PROBLEM REQUIREMENTS: Track down each line below containing the string "panel" and copy it.

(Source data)
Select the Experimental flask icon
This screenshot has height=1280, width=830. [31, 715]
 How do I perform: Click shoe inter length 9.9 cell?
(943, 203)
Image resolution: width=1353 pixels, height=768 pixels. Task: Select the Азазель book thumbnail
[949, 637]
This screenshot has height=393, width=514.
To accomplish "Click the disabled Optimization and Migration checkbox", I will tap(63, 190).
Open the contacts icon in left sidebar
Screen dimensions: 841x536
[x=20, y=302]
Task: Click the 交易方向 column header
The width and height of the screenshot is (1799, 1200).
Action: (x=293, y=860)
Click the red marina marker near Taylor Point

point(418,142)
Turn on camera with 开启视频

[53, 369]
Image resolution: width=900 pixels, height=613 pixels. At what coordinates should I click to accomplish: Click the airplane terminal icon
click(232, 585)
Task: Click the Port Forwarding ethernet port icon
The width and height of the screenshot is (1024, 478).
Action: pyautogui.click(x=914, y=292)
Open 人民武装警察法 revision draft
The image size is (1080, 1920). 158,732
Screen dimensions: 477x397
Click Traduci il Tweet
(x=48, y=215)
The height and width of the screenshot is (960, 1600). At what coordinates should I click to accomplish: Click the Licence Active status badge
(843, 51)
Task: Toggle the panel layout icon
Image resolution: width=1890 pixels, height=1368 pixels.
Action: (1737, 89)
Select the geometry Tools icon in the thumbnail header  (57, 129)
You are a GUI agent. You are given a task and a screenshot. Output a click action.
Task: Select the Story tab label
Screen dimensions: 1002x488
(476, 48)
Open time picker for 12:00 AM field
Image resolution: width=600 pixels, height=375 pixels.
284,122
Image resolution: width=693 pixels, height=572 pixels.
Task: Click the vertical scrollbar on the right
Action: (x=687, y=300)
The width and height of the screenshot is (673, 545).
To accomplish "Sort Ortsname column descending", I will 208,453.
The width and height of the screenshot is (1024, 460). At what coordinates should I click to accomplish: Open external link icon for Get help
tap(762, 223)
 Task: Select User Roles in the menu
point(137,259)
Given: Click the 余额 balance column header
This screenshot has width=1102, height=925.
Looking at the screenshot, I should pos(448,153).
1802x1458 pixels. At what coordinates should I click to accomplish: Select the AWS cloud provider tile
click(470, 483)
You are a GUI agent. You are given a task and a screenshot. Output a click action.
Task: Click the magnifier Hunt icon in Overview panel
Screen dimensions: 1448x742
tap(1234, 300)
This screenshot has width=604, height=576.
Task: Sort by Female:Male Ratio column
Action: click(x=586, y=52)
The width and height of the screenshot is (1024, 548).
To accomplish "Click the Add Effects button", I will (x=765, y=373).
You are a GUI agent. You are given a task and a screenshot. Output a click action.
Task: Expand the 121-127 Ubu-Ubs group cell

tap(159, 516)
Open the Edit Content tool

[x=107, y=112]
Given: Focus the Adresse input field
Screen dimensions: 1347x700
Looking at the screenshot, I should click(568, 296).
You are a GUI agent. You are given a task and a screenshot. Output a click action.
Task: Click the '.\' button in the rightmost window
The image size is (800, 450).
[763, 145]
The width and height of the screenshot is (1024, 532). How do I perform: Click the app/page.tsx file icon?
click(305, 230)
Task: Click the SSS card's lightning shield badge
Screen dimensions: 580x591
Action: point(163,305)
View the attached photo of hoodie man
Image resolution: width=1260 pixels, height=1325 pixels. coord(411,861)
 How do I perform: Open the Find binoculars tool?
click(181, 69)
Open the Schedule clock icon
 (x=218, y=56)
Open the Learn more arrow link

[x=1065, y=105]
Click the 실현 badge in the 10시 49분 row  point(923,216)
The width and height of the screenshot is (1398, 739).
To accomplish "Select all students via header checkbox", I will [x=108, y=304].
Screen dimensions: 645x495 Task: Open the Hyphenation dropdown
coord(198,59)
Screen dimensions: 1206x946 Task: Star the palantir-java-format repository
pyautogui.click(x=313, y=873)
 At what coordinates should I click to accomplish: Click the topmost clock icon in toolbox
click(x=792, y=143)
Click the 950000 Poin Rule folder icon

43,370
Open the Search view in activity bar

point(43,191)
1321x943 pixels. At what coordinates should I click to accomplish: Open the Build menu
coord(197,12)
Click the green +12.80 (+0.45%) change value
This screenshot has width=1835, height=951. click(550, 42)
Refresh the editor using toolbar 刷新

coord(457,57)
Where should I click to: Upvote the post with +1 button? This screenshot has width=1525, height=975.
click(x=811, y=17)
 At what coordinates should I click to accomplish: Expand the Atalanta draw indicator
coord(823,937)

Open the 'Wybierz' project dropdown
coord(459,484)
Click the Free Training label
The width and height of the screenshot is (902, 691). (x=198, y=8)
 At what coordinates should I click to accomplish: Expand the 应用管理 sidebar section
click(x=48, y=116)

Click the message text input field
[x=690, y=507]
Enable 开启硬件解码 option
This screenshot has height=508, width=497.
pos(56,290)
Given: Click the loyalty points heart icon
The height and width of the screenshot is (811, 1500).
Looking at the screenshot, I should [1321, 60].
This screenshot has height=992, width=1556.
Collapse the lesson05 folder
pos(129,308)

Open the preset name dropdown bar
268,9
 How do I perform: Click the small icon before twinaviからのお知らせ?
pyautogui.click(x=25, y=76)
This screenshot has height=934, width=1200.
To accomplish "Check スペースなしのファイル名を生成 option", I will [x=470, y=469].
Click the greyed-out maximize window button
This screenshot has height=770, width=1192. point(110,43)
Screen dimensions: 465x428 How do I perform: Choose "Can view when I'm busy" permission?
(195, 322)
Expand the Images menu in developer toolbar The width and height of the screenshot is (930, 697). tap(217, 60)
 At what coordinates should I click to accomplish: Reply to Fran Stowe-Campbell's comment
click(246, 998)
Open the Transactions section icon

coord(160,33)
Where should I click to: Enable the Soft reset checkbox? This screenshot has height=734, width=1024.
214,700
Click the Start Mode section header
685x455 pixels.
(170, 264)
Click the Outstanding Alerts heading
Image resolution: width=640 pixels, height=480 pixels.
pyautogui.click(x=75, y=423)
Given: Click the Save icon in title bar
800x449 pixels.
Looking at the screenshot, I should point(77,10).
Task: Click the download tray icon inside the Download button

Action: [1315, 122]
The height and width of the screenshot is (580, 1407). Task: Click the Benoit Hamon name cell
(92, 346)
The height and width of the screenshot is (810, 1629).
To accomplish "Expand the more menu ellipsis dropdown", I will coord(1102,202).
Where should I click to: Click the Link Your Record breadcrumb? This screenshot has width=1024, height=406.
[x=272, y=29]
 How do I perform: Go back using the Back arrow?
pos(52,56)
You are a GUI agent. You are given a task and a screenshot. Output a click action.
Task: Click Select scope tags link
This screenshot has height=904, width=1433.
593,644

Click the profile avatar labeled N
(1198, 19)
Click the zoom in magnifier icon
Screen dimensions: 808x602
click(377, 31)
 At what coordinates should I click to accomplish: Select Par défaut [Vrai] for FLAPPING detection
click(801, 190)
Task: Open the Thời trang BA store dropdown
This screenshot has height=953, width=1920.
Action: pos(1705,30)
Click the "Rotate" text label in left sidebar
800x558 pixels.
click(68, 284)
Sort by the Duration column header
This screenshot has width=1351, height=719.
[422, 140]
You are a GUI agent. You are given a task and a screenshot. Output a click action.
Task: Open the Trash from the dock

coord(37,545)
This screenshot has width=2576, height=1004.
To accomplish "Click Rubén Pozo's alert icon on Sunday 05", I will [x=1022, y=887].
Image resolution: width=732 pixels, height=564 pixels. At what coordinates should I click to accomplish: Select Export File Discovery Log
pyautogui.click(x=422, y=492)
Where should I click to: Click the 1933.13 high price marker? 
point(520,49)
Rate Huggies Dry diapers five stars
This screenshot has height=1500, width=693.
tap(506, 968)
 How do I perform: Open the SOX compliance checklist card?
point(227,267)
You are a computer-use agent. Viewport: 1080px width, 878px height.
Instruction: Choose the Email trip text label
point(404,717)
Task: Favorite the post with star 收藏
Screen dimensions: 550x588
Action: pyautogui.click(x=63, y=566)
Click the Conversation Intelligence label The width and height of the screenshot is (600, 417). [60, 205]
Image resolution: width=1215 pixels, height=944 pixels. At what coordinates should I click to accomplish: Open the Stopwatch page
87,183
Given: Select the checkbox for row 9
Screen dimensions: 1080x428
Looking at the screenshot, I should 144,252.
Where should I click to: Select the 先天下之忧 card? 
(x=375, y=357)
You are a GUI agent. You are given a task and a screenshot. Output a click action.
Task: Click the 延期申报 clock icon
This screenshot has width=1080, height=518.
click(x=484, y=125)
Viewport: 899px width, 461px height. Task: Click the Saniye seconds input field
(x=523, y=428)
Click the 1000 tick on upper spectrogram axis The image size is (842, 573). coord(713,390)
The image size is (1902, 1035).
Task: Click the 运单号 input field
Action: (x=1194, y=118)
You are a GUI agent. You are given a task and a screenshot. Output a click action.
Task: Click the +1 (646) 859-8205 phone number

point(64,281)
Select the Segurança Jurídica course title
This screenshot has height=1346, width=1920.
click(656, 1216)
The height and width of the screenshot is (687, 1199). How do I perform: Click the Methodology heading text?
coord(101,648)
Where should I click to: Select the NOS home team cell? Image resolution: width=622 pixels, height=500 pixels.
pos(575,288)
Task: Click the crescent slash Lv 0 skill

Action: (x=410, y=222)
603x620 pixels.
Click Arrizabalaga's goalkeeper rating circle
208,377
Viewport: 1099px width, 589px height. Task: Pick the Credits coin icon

TASK ANSWER:
Task: Toggle the panel layout icon
Task: Click the magnifier Hunt icon in Overview panel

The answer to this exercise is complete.